Radiation-Generating Equipment Evaluations

The Radiation Safety Officer surveys each radiation-producing device soon after installation to ensure compliance with Ohio Bureau of Radiation Protection rules. The survey will evaluate administrative and engineering controls, such as interlocks, warning devices, operating and emergency procedures, security, and shielding. Radiation exposure levels in areas that may be occupied during operation are also recorded. Each RGE will be re-evaluated either semi-annually or as required. Surveys will also be conducted when significant modifications are made to the facility or near the facility that may affect the integrity of shielding. The RGE Supervisor must notify the Radiation Safety Officer when such changes are expected or suspected.

The survey results are reported to the RGE Supervisor who will ensure corrective actions are made.
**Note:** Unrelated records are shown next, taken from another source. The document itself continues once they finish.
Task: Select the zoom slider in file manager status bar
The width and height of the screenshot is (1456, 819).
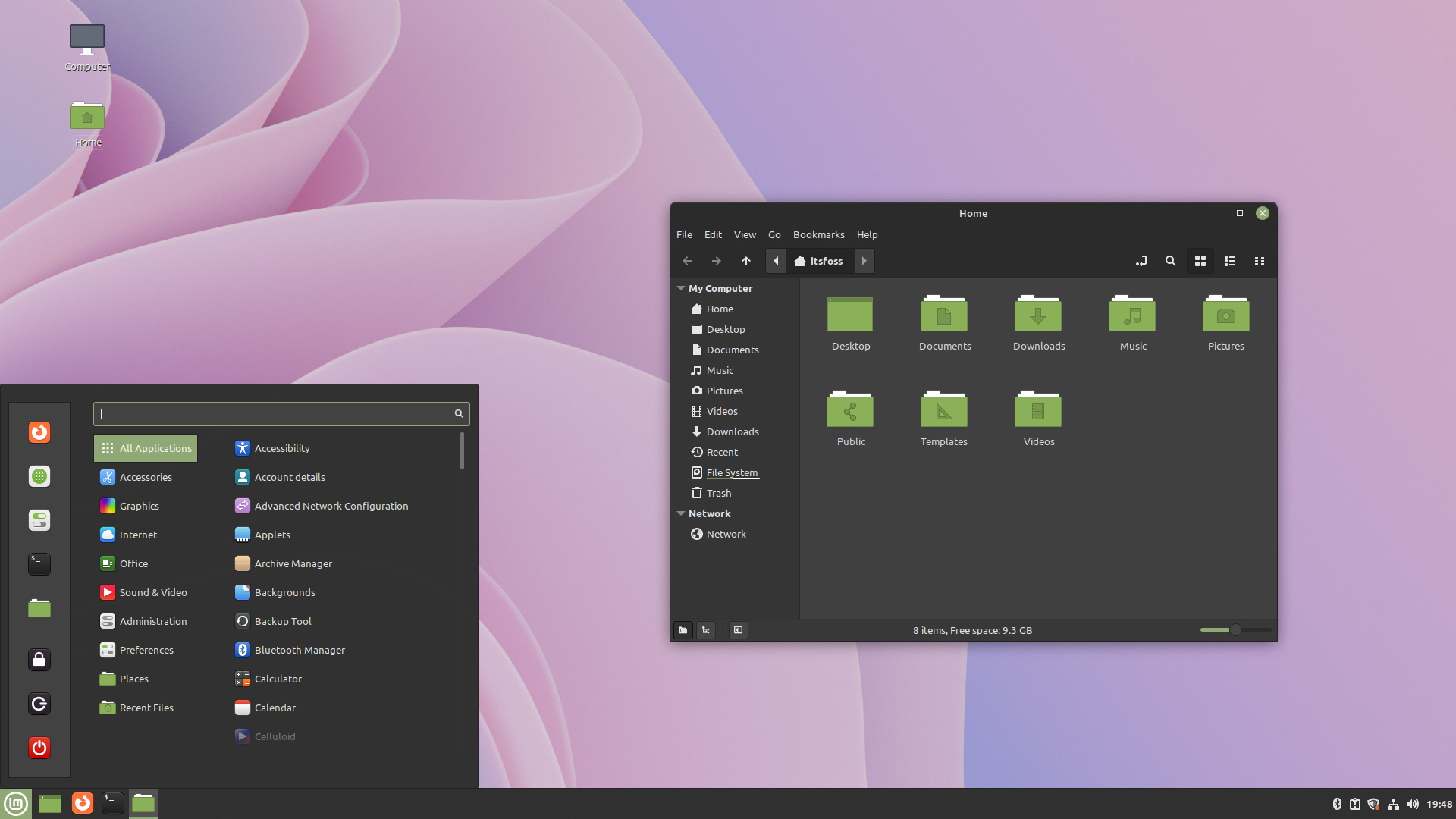Action: click(x=1233, y=630)
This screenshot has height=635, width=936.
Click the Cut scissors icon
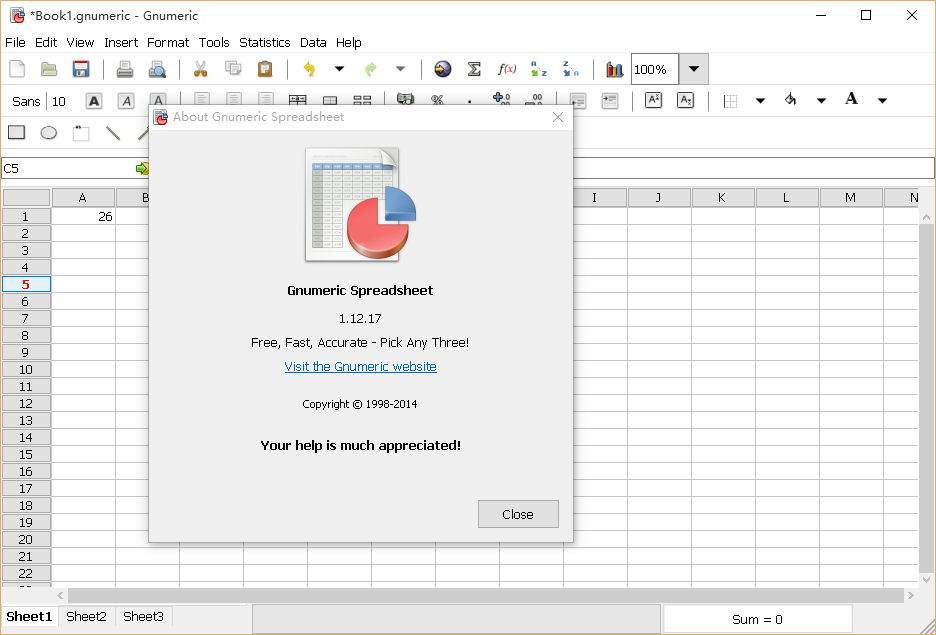click(x=200, y=69)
If the facility is considered unsafe to operate, the RGE Supervisor will ensure that the facility is closed and positive measures are taken to prevent operation until repairs rectify the problem.

The Ohio Bureau of Environmental Health and Radiation Protection (BEHRP) will inspect each operational unit periodically. For most radiation-generating equipment this period is every three years.
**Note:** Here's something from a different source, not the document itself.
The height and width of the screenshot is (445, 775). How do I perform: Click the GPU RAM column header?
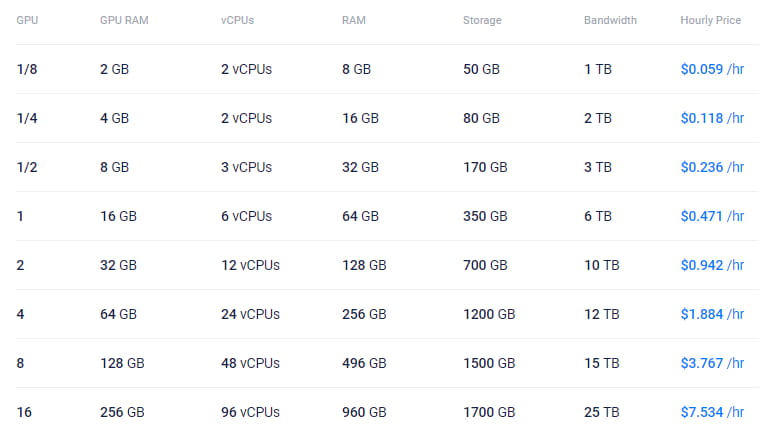point(124,20)
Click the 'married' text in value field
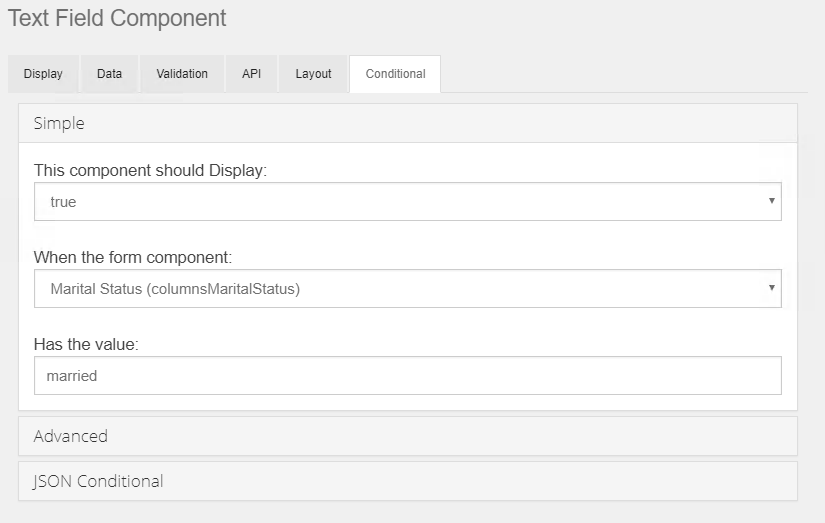This screenshot has height=523, width=825. click(x=72, y=376)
Emergency Procedures (RGE)

Emergency Response

Any unusual event that may injure an individual or damage the radiation-generating equipment or the facility must be handled immediately to prevent the situation from becoming worse. Some potential emergency situations include electrical shock, accidental radiation exposure, fire in the facility or elsewhere in the building, detection of fumes, unusual sounds, water leaks, and smoke.

Situations involving severe or life-threatening injuries can vary significantly. The outcome of an emergency depends largely on the actions taken by the persons present. The following list of actions prescribes general guidance for emergency response. Key to any reaction is for the responder to act calmly and rationally. The operating procedures for each RGE may address specific actions expected of operators in the event of an actual emergency. The event should be recorded in detail in the Use Log or by memorandum to the RGE Supervisor and Radiation Safety Officer as soon as possible after the situation is under control.
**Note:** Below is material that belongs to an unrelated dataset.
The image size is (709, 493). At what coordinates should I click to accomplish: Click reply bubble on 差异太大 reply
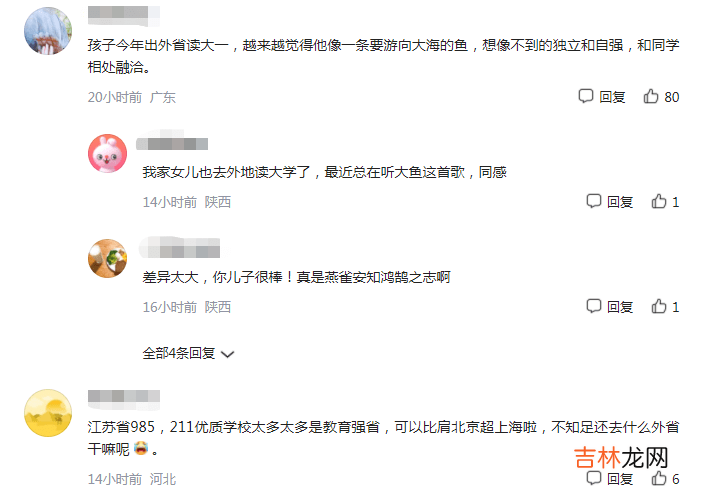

  1. Shut down the radiation-generating equipment.
  2. If personal radiation exposure is suspected, avoid changing the operating parameters. This information may be necessary to reconstruct exposure conditions.
  3. IMMEDIATELY NOTIFY the RGE Supervisor and Radiation Safety Officer. The RGE Supervisor will immediately notify the Department Chair.
  4. For immediate assistance for serious injuries contact Public Safety by dialing 529-2222 or 911.
  5. Ensure the unit cannot be used until the problem is resolved by removing facility keys. Post a sign, "DO NOT USE" on the console, if circumstances permit. Only the RGE Supervisor can remove a “DO NOT USE” sign. Disconnect the system from the electrical power, if safely feasible.

Disposition of RGE

Sale or Transfer

Prior to release of any RGE device, documentation must be provided to Miami University demonstrating acceptance or approval by the governmental regulatory authority administering radiation protection rules for buyer/transferee to receive, possess, or use the device being sold/transferred. Documentation may include, but not be limited to: copy of license or registration from governmental regulatory authority; copy of relevant regulatory code, rules, or regulation addressing exemption to receive, possess, or use the RGE device being sold/transferred; other governmental regulatory document reflecting allowance or approval to receive, possess, or use the RGE device being sold/transferred. The buyer/transferee must certify in writing that the RGE device and the supplies used in connection with that device will not be installed or placed in operation until all requirements of the buyer's/transferee’s governmental authority have been satisfied.


X-ray tubes must be removed from the RGE device and disposed through the RSOffice. Documentation of the disposal will be prepared and submitted as required by regulation. the equipment housing the x-ray tube may be disposed through normal methods after the tube has been removed and disposed through the RSOffice.